As the United States escalates its military presence in the Asia–Pacific to ‘contain’ an ascendant China, Menace to empire reminds us that earlier US imperial aspirations in the region had deadly consequences. Moon-Ho Jung explores how the US actually encouraged the growth of anti-colonial movements that it tried to counteract, and eventually provoked the Pacific War with Japan. The book includes an insightful discussion about how nativist immigration policies during the early twentieth century resulted largely from American efforts to keep out the political activists who were radicalized through their experiences of US and British imperialism.

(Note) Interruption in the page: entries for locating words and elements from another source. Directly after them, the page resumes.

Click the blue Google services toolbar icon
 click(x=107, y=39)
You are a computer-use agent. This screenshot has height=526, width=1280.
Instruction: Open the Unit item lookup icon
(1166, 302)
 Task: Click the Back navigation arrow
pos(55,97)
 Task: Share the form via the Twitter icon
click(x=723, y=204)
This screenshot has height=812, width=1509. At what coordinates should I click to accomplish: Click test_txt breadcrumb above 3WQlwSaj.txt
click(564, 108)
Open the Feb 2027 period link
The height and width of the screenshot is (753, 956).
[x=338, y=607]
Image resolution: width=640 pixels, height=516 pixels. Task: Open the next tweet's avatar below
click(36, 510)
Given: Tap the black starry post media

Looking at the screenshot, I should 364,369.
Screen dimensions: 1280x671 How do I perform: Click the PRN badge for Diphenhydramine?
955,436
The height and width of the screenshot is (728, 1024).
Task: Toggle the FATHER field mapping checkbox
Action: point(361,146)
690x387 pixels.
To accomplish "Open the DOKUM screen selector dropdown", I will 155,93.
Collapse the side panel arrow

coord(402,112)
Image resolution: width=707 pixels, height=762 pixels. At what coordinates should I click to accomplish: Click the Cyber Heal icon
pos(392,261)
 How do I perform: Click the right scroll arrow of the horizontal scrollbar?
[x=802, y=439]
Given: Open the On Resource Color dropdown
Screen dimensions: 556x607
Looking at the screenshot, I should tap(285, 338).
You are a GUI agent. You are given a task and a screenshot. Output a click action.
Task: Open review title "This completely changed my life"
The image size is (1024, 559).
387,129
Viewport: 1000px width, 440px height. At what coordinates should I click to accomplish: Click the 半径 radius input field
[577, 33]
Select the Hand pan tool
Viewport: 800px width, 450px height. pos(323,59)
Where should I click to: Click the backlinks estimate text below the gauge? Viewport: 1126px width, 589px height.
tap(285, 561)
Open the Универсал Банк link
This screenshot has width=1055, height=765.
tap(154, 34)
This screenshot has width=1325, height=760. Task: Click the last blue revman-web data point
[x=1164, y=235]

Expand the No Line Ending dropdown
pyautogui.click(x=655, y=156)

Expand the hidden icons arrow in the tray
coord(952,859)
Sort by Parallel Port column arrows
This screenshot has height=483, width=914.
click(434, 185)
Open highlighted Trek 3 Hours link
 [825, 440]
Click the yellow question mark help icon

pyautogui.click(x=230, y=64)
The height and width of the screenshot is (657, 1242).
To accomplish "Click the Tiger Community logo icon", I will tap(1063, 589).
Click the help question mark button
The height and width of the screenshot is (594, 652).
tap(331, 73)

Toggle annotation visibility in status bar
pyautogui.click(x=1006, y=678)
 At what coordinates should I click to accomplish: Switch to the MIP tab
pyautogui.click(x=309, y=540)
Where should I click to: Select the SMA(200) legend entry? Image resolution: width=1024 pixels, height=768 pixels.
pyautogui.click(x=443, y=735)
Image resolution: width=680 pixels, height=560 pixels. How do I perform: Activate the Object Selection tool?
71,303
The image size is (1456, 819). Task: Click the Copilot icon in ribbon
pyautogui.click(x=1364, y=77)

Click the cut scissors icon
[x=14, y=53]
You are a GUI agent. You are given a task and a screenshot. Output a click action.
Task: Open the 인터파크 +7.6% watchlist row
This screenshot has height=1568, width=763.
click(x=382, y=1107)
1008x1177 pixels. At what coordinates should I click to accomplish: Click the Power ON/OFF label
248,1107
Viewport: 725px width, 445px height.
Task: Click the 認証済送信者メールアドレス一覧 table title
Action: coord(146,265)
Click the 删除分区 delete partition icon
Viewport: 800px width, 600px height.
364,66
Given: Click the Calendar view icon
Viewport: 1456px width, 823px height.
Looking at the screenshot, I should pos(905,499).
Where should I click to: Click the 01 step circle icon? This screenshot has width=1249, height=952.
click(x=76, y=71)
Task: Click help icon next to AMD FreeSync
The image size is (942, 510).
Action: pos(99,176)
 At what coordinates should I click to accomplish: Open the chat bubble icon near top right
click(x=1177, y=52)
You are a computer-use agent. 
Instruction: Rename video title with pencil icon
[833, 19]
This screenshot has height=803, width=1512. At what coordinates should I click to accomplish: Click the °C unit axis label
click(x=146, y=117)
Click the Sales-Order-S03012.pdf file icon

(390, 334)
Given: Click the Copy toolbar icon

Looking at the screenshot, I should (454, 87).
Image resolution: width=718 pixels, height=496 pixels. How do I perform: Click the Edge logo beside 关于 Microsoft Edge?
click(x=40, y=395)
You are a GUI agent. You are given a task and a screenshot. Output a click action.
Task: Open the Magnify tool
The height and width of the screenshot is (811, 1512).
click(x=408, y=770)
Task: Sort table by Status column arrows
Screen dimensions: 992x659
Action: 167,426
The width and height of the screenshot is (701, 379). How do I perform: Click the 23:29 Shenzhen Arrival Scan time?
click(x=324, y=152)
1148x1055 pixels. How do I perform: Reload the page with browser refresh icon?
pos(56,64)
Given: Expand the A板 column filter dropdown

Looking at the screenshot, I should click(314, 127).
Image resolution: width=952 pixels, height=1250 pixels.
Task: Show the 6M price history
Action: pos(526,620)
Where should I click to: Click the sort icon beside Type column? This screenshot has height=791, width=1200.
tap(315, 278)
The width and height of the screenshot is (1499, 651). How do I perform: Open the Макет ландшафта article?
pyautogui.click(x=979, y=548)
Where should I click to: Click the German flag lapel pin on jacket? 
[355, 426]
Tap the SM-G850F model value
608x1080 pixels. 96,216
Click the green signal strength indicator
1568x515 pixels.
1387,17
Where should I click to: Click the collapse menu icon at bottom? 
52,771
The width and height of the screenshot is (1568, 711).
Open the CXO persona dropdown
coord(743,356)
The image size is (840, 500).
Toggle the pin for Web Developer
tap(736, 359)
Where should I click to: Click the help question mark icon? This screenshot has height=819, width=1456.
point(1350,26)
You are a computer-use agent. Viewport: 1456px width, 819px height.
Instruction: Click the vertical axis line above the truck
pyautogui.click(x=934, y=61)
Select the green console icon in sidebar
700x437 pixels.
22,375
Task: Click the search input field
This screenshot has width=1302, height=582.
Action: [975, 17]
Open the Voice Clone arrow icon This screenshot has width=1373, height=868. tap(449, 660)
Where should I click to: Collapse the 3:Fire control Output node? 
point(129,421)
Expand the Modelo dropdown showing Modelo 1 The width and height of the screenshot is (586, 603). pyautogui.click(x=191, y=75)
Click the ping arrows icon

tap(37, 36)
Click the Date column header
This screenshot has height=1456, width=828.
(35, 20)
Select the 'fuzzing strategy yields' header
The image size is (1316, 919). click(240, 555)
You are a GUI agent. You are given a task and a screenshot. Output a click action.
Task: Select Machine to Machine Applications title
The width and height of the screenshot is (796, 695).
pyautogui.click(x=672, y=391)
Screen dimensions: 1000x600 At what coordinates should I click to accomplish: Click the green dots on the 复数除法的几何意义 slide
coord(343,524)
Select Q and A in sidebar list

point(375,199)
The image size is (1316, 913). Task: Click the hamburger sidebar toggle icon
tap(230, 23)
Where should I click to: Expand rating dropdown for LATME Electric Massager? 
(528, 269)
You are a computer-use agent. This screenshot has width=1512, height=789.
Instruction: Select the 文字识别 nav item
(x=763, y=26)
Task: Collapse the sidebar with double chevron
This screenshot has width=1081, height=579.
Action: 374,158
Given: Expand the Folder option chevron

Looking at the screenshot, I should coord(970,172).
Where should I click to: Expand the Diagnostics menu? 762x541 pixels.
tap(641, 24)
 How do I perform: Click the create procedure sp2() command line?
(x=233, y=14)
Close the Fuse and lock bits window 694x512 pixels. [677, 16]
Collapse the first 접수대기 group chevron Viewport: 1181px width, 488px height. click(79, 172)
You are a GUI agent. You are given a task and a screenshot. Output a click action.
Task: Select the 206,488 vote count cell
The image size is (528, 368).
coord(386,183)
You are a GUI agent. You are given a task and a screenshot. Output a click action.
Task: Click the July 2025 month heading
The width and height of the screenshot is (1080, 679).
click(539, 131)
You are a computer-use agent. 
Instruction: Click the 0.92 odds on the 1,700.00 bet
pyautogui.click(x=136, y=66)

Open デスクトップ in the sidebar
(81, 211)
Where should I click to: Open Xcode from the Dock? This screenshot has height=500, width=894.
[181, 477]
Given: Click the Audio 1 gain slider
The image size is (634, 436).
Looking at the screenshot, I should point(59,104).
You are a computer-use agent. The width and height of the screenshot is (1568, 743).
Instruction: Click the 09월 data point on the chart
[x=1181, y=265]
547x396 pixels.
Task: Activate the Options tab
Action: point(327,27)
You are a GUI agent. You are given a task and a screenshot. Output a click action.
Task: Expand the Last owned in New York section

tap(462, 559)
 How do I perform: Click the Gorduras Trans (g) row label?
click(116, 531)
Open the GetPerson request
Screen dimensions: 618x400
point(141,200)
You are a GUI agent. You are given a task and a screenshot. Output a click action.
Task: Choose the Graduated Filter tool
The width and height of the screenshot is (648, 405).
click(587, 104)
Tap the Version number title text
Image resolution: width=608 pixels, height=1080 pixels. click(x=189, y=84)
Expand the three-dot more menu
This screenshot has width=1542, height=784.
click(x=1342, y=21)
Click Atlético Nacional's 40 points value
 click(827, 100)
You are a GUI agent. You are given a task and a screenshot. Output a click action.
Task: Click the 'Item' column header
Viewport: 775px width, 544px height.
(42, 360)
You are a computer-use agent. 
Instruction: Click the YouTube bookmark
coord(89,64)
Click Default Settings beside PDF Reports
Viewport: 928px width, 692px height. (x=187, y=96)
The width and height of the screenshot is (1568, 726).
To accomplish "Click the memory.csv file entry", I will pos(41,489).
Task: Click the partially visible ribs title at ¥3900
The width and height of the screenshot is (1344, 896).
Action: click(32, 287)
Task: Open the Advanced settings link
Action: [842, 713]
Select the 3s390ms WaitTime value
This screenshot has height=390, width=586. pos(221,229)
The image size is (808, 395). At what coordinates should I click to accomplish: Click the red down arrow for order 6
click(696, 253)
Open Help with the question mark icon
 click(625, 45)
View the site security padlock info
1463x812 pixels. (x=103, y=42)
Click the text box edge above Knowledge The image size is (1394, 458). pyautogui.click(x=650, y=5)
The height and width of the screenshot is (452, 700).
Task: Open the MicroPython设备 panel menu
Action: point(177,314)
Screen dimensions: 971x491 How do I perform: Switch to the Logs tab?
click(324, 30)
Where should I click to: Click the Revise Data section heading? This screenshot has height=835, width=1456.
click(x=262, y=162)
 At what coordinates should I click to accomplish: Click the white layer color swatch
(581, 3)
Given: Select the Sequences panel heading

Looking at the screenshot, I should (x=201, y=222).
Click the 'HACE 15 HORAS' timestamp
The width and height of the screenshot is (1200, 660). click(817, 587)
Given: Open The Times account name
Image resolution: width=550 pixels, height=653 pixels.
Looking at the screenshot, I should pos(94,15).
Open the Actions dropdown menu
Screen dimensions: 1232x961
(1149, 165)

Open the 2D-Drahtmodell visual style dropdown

Building on Alfred W. McCoy's pioneering study, Policing America's empire (Madison, WI: The University of Wisconsin Press, 2009), Jung details how the draconian surveillance methods adopted by the Federal Bureau of Investigation during the Cold War had their origins in the US colonization of the Philippines at the turn of the twentieth century. At the time, US military intelligence set up an unprecedented surveillance state that was part of what Moon calls a ‘budding transpacific security apparatus’—encompassing the Philippine Constabulary, the Military Information Division, the Office of Naval Intelligence, the Bureau of Investigation and Bureau of Immigration. Its racist intent was epitomized in the use of the term ‘gook’ [a euphemism for subhuman] to characterize the Filipinos. Moreover, the celebration of killing illustrated the extent of racist thinking. Constabulary officer Jack Daly wrote in his diary in August 1902: ‘It was such fun to shoot them [Filipinos] and kill them where they lay’ (p. 26).